DATASET:
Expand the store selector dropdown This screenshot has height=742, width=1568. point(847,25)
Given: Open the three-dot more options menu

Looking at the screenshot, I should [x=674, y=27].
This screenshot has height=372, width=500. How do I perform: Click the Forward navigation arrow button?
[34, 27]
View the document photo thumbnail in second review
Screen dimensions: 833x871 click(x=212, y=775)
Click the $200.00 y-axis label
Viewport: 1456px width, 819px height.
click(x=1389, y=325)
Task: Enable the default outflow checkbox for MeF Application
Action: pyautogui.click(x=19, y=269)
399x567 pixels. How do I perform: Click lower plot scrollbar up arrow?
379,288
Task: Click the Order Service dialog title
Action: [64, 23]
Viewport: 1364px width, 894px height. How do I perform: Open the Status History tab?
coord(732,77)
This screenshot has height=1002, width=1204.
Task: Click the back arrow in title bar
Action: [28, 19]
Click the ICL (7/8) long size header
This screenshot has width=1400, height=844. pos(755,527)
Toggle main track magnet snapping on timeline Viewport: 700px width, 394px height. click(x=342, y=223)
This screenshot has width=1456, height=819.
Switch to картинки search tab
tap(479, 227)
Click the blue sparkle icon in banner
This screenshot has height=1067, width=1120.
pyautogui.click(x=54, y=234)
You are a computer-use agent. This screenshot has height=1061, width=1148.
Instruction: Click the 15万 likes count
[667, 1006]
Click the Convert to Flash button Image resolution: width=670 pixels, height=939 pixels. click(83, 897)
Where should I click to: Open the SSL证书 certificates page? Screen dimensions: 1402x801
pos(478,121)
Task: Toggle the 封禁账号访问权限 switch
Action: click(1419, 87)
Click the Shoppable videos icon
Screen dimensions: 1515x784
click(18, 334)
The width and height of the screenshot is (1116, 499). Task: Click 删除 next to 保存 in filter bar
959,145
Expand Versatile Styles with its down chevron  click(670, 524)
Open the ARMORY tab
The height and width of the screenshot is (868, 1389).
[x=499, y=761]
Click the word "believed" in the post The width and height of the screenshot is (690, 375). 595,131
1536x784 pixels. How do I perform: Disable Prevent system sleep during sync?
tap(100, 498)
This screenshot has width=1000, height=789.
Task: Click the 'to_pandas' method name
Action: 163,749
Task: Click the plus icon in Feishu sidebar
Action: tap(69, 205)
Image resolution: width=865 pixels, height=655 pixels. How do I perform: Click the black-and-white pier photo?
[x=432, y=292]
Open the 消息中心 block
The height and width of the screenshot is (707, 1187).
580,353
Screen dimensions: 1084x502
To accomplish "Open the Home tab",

TASK INSTRUCTIONS:
Copy the lines from the one containing "Screen dimensions: 1084x502" through the end of the data, putting "Profile" in place of "Home" and leaving everything else the same.

SOLUTION TO THE EXERCISE:
Screen dimensions: 1084x502
To accomplish "Open the Profile tab",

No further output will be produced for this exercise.